In this study, we propose a machine learning-based method, DislncRF, which infers disease-associated lncRNAs on a genome-wide scale based on tissue expression profiles. DislncRF uses random forest models trained on expression profiles of known disease-associated PCGs across human tissues to extract general patterns between expression profiles and diseases. These models are then applied to score associations between lncRNAs and diseases. DislncRF was benchmarked against a gold standard dataset and compared to other methods. The results show that DislncRF yields promising performance and outperforms the existing methods. The utility of DislncRF is further substantiated on two diseases in which we find that top scoring candidates are supported by literature or independent datasets.
https://github.com/xypan1232/DislncRF.
Supplementary data are available at Bioinformatics online.
长非编码 RNA(lncRNA)是多种生物过程中的重要调节因子,与许多疾病有关。与编码蛋白的基因(PCG)相比,疾病与 lncRNA 之间的关联仍未得到很好的研究。因此,在全基因组范围内推断与疾病相关的 lncRNA 已变得至关重要。

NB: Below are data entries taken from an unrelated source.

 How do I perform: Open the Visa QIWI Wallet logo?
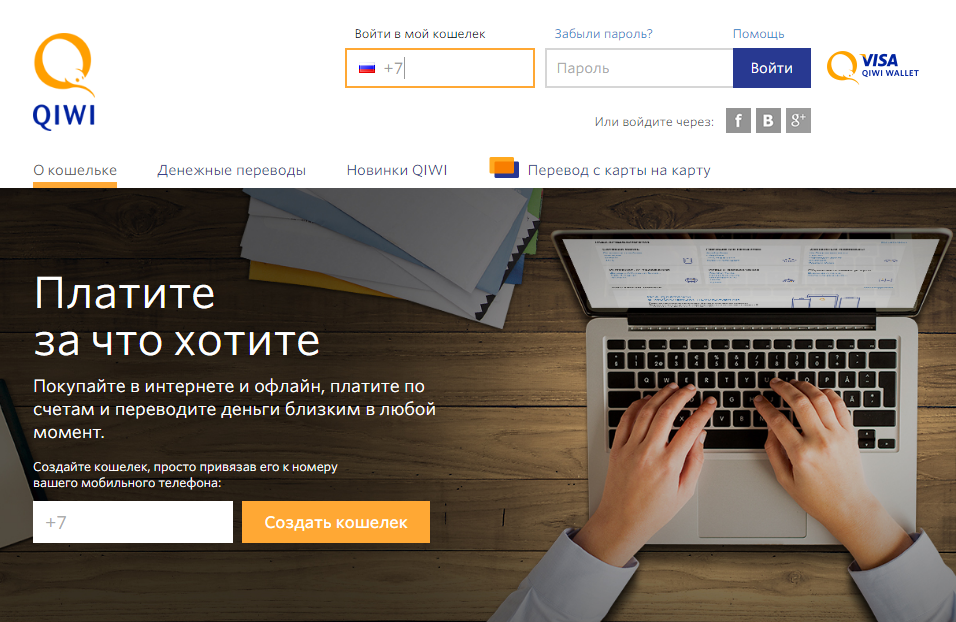click(872, 67)
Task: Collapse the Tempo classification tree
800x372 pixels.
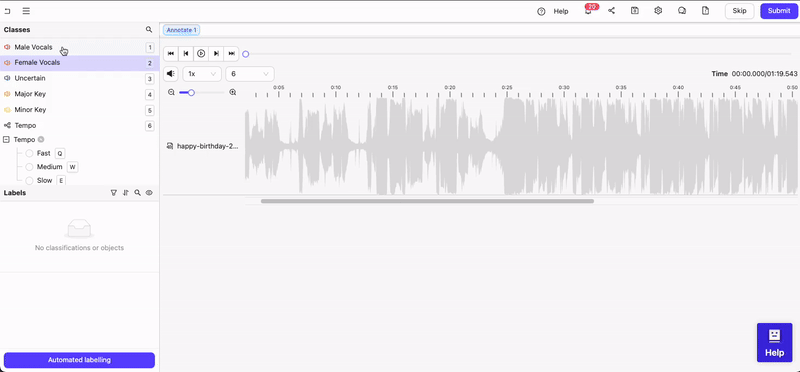Action: (7, 139)
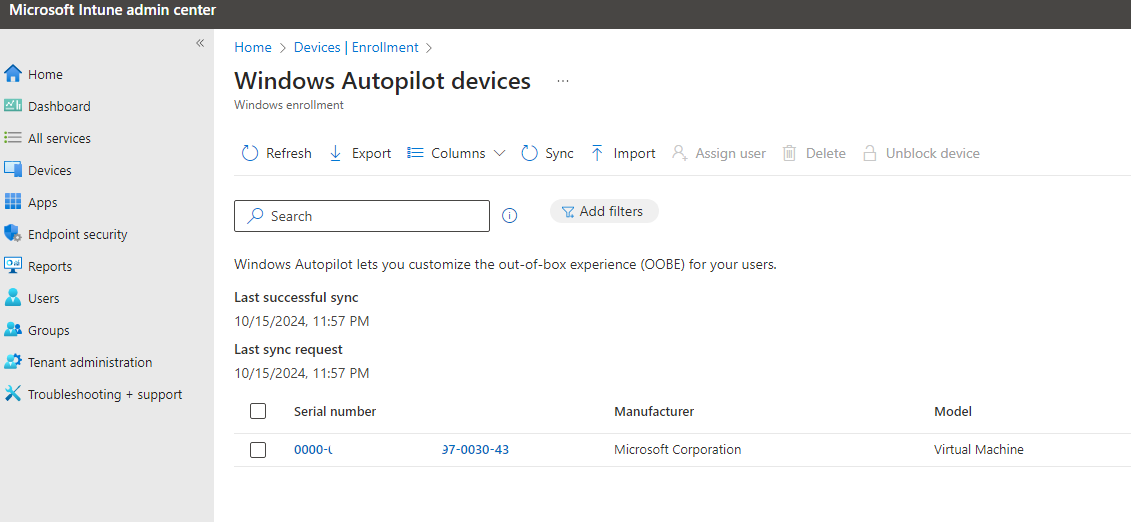Go to Troubleshooting + support
Screen dimensions: 1131x522
pyautogui.click(x=105, y=394)
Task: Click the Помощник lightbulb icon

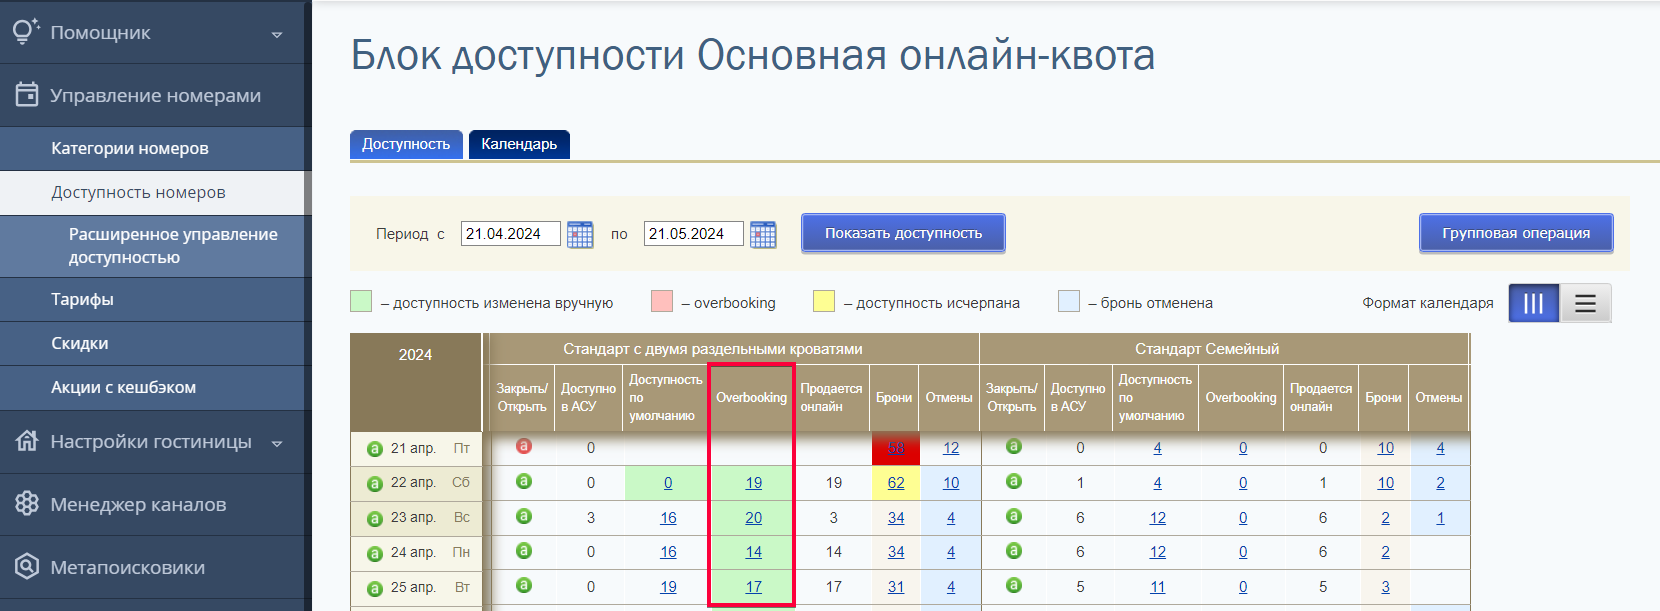Action: (26, 31)
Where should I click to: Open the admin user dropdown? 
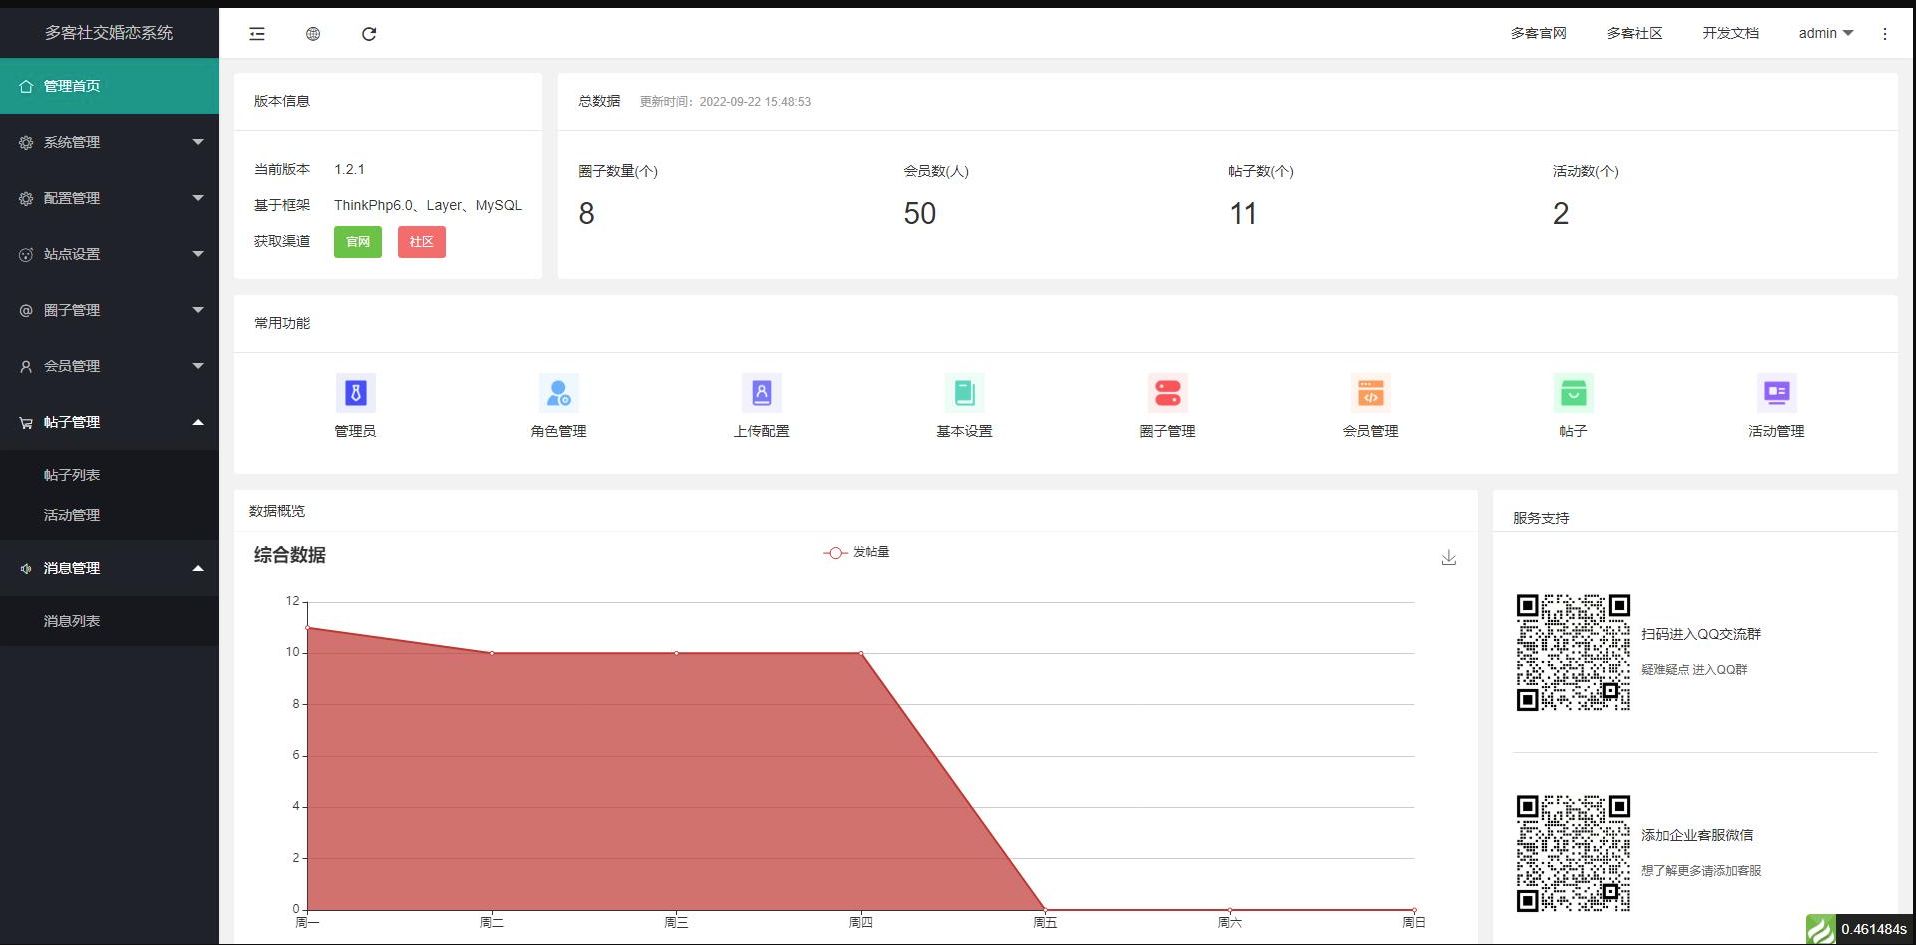click(1825, 33)
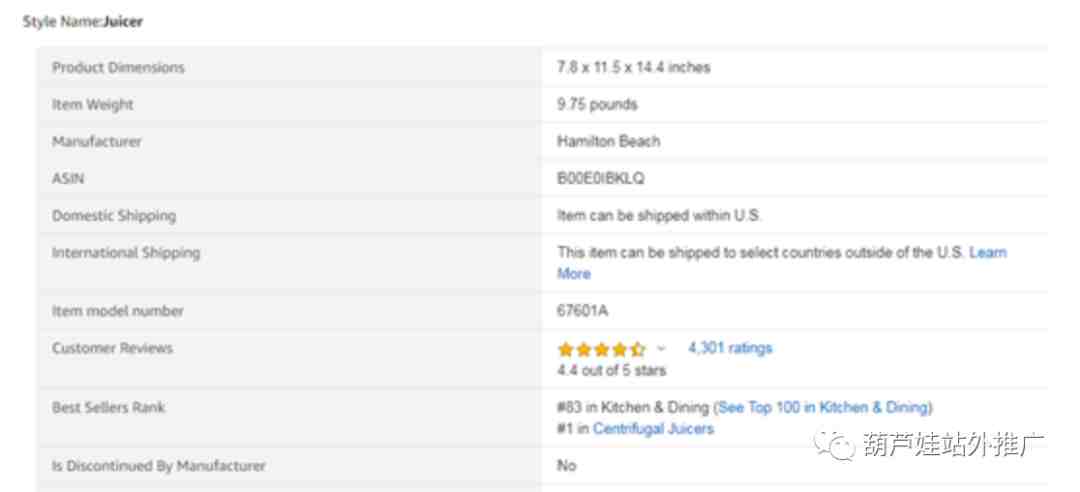The image size is (1080, 492).
Task: Click the Hamilton Beach manufacturer value
Action: [x=608, y=141]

在这项研究中,我们提出了一种基于机器学习的方法 DislncRF,该方法基于组织表达谱在全基因组范围内推断与疾病相关的 lncRNA。DislncRF 使用基于人类组织中已知与疾病相关的 PCG 的表达谱训练的随机森林模型,从表达谱和疾病之间提取一般模式。然后,将这些模型应用于评分 lncRNA 和疾病之间的关联。DislncRF 与黄金标准数据集进行了基准测试,并与其他方法进行了比较。结果表明,DislncRF 具有有前景的性能,优于现有方法。DislncRF 在两种疾病中的应用进一步证明了其有效性,我们在这两种疾病中发现,得分最高的候选物得到了文献或独立数据集的支持。
https://github.com/xypan1232/DislncRF。
补充数据可在生物信息学在线获得。